--- BEGIN MATERIALS PROVIDED ---
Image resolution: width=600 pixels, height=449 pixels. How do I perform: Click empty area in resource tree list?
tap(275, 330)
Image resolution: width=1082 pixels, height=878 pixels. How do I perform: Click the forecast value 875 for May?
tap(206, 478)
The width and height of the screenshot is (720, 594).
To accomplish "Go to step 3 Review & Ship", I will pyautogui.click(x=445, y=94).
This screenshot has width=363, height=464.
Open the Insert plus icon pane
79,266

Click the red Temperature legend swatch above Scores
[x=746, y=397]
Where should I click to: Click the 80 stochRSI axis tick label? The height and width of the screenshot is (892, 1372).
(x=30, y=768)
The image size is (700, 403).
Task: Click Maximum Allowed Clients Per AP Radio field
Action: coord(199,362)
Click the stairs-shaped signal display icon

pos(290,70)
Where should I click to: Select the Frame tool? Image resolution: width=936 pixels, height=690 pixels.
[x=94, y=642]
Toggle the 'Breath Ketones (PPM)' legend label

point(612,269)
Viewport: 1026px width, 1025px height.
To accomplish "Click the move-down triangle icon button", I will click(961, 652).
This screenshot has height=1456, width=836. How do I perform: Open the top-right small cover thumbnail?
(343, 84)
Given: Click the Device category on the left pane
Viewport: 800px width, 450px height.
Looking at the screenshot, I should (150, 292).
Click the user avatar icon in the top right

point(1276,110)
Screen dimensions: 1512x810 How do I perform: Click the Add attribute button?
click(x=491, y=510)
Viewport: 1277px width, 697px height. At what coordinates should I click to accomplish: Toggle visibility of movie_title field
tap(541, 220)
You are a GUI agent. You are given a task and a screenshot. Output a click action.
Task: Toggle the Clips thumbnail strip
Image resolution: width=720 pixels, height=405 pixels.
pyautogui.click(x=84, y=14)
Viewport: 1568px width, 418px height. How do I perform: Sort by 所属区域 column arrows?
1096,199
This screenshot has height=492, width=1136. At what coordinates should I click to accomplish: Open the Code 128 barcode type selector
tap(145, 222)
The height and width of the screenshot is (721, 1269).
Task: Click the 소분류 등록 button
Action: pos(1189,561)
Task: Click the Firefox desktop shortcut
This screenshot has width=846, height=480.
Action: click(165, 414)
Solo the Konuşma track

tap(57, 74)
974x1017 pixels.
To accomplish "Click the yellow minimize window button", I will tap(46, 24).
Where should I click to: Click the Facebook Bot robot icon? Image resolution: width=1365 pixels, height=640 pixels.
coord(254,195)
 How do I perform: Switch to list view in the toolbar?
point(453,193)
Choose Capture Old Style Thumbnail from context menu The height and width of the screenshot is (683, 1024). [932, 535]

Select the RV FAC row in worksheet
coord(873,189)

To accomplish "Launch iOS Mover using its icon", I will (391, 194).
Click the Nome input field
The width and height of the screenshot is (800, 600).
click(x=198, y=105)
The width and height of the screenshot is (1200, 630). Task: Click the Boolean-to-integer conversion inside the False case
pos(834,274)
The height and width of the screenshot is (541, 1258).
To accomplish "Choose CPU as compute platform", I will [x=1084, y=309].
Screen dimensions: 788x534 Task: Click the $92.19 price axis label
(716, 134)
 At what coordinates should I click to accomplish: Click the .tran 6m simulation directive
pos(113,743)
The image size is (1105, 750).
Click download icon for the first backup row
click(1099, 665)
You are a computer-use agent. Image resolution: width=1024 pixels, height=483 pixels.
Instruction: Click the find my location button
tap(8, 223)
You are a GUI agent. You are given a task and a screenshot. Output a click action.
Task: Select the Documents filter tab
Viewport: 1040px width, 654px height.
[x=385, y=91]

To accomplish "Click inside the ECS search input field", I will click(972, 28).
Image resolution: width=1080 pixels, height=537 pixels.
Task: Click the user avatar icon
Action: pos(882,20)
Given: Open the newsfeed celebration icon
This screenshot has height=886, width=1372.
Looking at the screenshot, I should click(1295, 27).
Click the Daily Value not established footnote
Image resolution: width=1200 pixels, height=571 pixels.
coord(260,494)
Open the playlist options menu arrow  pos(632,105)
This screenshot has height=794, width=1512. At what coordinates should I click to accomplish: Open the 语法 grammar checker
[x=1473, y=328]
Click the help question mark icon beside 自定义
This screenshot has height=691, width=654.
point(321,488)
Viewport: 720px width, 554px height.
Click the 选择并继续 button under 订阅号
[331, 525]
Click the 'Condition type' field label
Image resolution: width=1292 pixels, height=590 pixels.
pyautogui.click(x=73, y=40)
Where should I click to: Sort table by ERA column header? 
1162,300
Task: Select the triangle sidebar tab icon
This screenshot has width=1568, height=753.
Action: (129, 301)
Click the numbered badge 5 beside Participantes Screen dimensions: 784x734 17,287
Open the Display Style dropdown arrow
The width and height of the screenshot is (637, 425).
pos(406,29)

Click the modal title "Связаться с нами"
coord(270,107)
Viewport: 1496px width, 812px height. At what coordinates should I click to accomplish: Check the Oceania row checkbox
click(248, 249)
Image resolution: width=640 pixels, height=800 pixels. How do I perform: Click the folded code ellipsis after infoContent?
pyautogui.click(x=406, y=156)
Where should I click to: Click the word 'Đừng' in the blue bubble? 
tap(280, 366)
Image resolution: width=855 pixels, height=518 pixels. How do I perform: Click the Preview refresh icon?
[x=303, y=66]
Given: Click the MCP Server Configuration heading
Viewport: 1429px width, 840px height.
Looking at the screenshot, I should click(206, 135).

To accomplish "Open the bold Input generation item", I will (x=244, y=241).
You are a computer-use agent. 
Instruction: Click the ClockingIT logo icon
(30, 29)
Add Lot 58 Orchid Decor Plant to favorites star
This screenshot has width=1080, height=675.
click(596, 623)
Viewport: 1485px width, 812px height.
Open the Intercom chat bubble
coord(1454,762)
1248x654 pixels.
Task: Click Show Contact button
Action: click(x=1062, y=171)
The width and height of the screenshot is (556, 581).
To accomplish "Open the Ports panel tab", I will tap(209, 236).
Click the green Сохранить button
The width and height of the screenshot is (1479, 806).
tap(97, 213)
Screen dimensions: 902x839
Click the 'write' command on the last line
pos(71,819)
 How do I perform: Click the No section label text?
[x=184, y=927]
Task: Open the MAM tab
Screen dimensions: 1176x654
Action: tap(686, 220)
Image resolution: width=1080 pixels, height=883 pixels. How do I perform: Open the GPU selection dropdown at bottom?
--- END MATERIALS PROVIDED ---
▸ EXERCISE BRIEF:
Copy out every one of the rows above, word for word, with nothing changed.

▸ EXPECTED ANSWER:
Image resolution: width=600 pixels, height=449 pixels. How do I perform: Click empty area in resource tree list?
tap(275, 330)
Image resolution: width=1082 pixels, height=878 pixels. How do I perform: Click the forecast value 875 for May?
tap(206, 478)
The width and height of the screenshot is (720, 594).
To accomplish "Go to step 3 Review & Ship", I will pyautogui.click(x=445, y=94).
This screenshot has width=363, height=464.
Open the Insert plus icon pane
79,266

Click the red Temperature legend swatch above Scores
[x=746, y=397]
Where should I click to: Click the 80 stochRSI axis tick label? The height and width of the screenshot is (892, 1372).
(x=30, y=768)
The image size is (700, 403).
Task: Click Maximum Allowed Clients Per AP Radio field
Action: coord(199,362)
Click the stairs-shaped signal display icon

pos(290,70)
Where should I click to: Select the Frame tool? Image resolution: width=936 pixels, height=690 pixels.
[x=94, y=642]
Toggle the 'Breath Ketones (PPM)' legend label

point(612,269)
Viewport: 1026px width, 1025px height.
To accomplish "Click the move-down triangle icon button", I will click(961, 652).
This screenshot has height=1456, width=836. How do I perform: Open the top-right small cover thumbnail?
(343, 84)
Given: Click the Device category on the left pane
Viewport: 800px width, 450px height.
Looking at the screenshot, I should (150, 292).
Click the user avatar icon in the top right

point(1276,110)
Screen dimensions: 1512x810 How do I perform: Click the Add attribute button?
click(x=491, y=510)
Viewport: 1277px width, 697px height. At what coordinates should I click to accomplish: Toggle visibility of movie_title field
tap(541, 220)
You are a GUI agent. You are given a task and a screenshot. Output a click action.
Task: Toggle the Clips thumbnail strip
Image resolution: width=720 pixels, height=405 pixels.
pyautogui.click(x=84, y=14)
Viewport: 1568px width, 418px height. How do I perform: Sort by 所属区域 column arrows?
1096,199
This screenshot has height=492, width=1136. At what coordinates should I click to accomplish: Open the Code 128 barcode type selector
tap(145, 222)
The height and width of the screenshot is (721, 1269).
Task: Click the 소분류 등록 button
Action: pos(1189,561)
Task: Click the Firefox desktop shortcut
This screenshot has width=846, height=480.
Action: click(165, 414)
Solo the Konuşma track

tap(57, 74)
974x1017 pixels.
To accomplish "Click the yellow minimize window button", I will tap(46, 24).
Where should I click to: Click the Facebook Bot robot icon? Image resolution: width=1365 pixels, height=640 pixels.
coord(254,195)
 How do I perform: Switch to list view in the toolbar?
point(453,193)
Choose Capture Old Style Thumbnail from context menu The height and width of the screenshot is (683, 1024). [932, 535]

Select the RV FAC row in worksheet
coord(873,189)

To accomplish "Launch iOS Mover using its icon", I will (391, 194).
Click the Nome input field
The width and height of the screenshot is (800, 600).
click(x=198, y=105)
The width and height of the screenshot is (1200, 630). Task: Click the Boolean-to-integer conversion inside the False case
pos(834,274)
The height and width of the screenshot is (541, 1258).
To accomplish "Choose CPU as compute platform", I will [x=1084, y=309].
Screen dimensions: 788x534 Task: Click the $92.19 price axis label
(716, 134)
 At what coordinates should I click to accomplish: Click the .tran 6m simulation directive
pos(113,743)
The image size is (1105, 750).
Click download icon for the first backup row
click(1099, 665)
You are a computer-use agent. Image resolution: width=1024 pixels, height=483 pixels.
Instruction: Click the find my location button
tap(8, 223)
You are a GUI agent. You are given a task and a screenshot. Output a click action.
Task: Select the Documents filter tab
Viewport: 1040px width, 654px height.
[x=385, y=91]

To accomplish "Click inside the ECS search input field", I will click(972, 28).
Image resolution: width=1080 pixels, height=537 pixels.
Task: Click the user avatar icon
Action: pos(882,20)
Given: Open the newsfeed celebration icon
This screenshot has height=886, width=1372.
Looking at the screenshot, I should click(1295, 27).
Click the Daily Value not established footnote
Image resolution: width=1200 pixels, height=571 pixels.
coord(260,494)
Open the playlist options menu arrow  pos(632,105)
This screenshot has height=794, width=1512. At what coordinates should I click to accomplish: Open the 语法 grammar checker
[x=1473, y=328]
Click the help question mark icon beside 自定义
This screenshot has height=691, width=654.
point(321,488)
Viewport: 720px width, 554px height.
Click the 选择并继续 button under 订阅号
[331, 525]
Click the 'Condition type' field label
Image resolution: width=1292 pixels, height=590 pixels.
pyautogui.click(x=73, y=40)
Where should I click to: Sort table by ERA column header? 
1162,300
Task: Select the triangle sidebar tab icon
This screenshot has width=1568, height=753.
Action: (129, 301)
Click the numbered badge 5 beside Participantes Screen dimensions: 784x734 17,287
Open the Display Style dropdown arrow
The width and height of the screenshot is (637, 425).
pos(406,29)

Click the modal title "Связаться с нами"
coord(270,107)
Viewport: 1496px width, 812px height. At what coordinates should I click to accomplish: Check the Oceania row checkbox
click(248, 249)
Image resolution: width=640 pixels, height=800 pixels. How do I perform: Click the folded code ellipsis after infoContent?
pyautogui.click(x=406, y=156)
Where should I click to: Click the word 'Đừng' in the blue bubble? 
tap(280, 366)
Image resolution: width=855 pixels, height=518 pixels. How do I perform: Click the Preview refresh icon?
[x=303, y=66]
Given: Click the MCP Server Configuration heading
Viewport: 1429px width, 840px height.
Looking at the screenshot, I should click(206, 135).

To accomplish "Open the bold Input generation item", I will (x=244, y=241).
You are a computer-use agent. 
Instruction: Click the ClockingIT logo icon
(30, 29)
Add Lot 58 Orchid Decor Plant to favorites star
This screenshot has width=1080, height=675.
click(596, 623)
Viewport: 1485px width, 812px height.
Open the Intercom chat bubble
coord(1454,762)
1248x654 pixels.
Task: Click Show Contact button
Action: click(x=1062, y=171)
The width and height of the screenshot is (556, 581).
To accomplish "Open the Ports panel tab", I will tap(209, 236).
Click the green Сохранить button
The width and height of the screenshot is (1479, 806).
tap(97, 213)
Screen dimensions: 902x839
Click the 'write' command on the last line
pos(71,819)
 How do I perform: Click the No section label text?
[x=184, y=927]
Task: Open the MAM tab
Screen dimensions: 1176x654
Action: tap(686, 220)
Image resolution: width=1080 pixels, height=883 pixels. How do I perform: Open the GPU selection dropdown at bottom?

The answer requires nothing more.